Matteo Matzuzzi
En una de sus recientes entrevistas, el Papa Francisco ha subrayado la importancia de los místicos en la iglesia. Sin ellos, dijo, no hay religión. Como mucho, se puede hablar de filosofía. Ignacio, añadió Jorge Mario Bergoglio, fue más místico que asceta. Y esto, a pesar de la tradición literaria y pictórica que durante siglos ha presentado al de Loyola como un oscuro y silencioso asceta, entregado a la penitencia, que se hizo soldado de Cristo en los años de la Contrarreforma.
El padre Giandomenico Mucci, jesuita, ha analizado la relación entre el misticismo y el ascetismo en el último número de la Civiltà Cattolica (2 de noviembre)
Conversando, no hace mucho, con el padre Antonio Spadaro, director de la revista, el Papa le dijo: “Yo, en cambio, me siento más cercano a la corriente mística, a la de Louis Lallemant y Jean-Joseph Surin. Favre también fue un místico”.
En su análisis, a Mucci no le interesa detenerse en las biografías y perfiles de los tres autores citados, sino en la adhesión del Papa a una corriente que también ha tenido su propio recorrido en la espiritualidad ignaciana.
La clave de todo se encuentra en el “en cambio”, porque “expresa una sensibilidad, es decir, la pertenencia a una corriente hasta ahora sólo conocida por los especialistas de historia de la espiritualidad y que, sin embargo, ha sido puesta en valor por la adhesión explícita del Sumo Pontífice” que gobierna en la actualidad.
La de Francisco, no es una consideración baladí ya que, durante décadas, se ha distinguido (casi como si estuvieran en conflicto permanente, en antítesis) entre la espiritualidad de Ignacio y la espiritualidad de la Compañía.
La cuestión la planteó, a principios del siglo veinte, el historiador (y jesuita hasta 1904, cuando dejó la “Societas Iesu” para sentirse más libre y poder continuar su actividad literaria), Henri Brémond, miembro de la Academia francesa, cuando indicó que no percibía un solapamiento (y menos, total) entre la espiritualidad jesuítica y la del nacido en Loyola.
Es cierto que muchos miembros de la Compañía han acentuado las prácticas ascéticas contenidas en los Ejercicios, en detrimento de las místicas.
Pero también lo es que hoy, gracias a la difusión de los escritos de Ignacio (algo que, en todo caso, se ha hecho tardíamente, si se tiene presente que la primera edición de la “Autobiografía” no vio la luz hasta 1904 y la primera edición íntegra del “Diario espiritual” se remonta a 1934), “la espiritualidad de la Compañía se encuentra totalmente distanciada de la interpretación puramente ascética de los Ejercicios, y admite pacíficamente que las dos corrientes, la ascética y la mística, están presentes en los Ejercicios, que son su único manantial”, aclara el padre Mucci.

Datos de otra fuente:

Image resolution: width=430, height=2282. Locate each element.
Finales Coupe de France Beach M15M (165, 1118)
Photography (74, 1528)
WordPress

Por tanto, tiene sentido distinguir las dos corrientes, “históricamente individualizadas y definibles dentro de la única espiritualidad ignaciana”. Pero es arbitrario hablar de ellas como si fueran distintas y separadas.
El ensayo publicado en la Civiltà Cattolica ilustra, seguidamente, las características propias de cada una de las dos corrientes: la primera de ellas, la ascética, recibida durante siglos como la preferible por Ignacio porque, “juzgada más segura y no propensa a favorecer aquellas ilusiones que siempre o casi siempre anidan donde se habla de mística sin discernimiento”, se basa en la “meditación discursiva y en el ejercicio metódico de las virtudes individuales”. Ésta, explica Mucci, “inculca los grandes principios de la vida espiritual, pero enfatiza el esfuerzo para combatir uno tras otro los defectos, ejercitando una tras otra las virtudes”.
La otra, en cambio, es la corriente mística. También ella, por supuesto, parte de la “ascésis rigurosa”, pero insiste en la purificación del corazón y en la docilidad a la acción del Espíritu Santo. “El combate contra los vicios y la práctica de las virtudes pasan a un segundo plano”, añade el padre jesuita.
Y es a esta corriente a la que se refiere el Papa Francisco, quien, no por mera casualidad, ha citado en muchas ocasiones a Pierre Favre, el misionero del siglo dieciséis que murió, teniendo cuarenta años, camino (como delegado) del Concilio de Trento.
En esta corriente, la referencia capital la ocupa el mensaje del corazón que precede a todo, el amor que no se improvisa, sino que requiere perseverancia y paciencia. Gracias a ella se presenta límpida y seductora la imagen (tan querida del Pontífice argentino) de la iglesia como hospital de campaña que cura las heridas y calienta el corazón del hombre.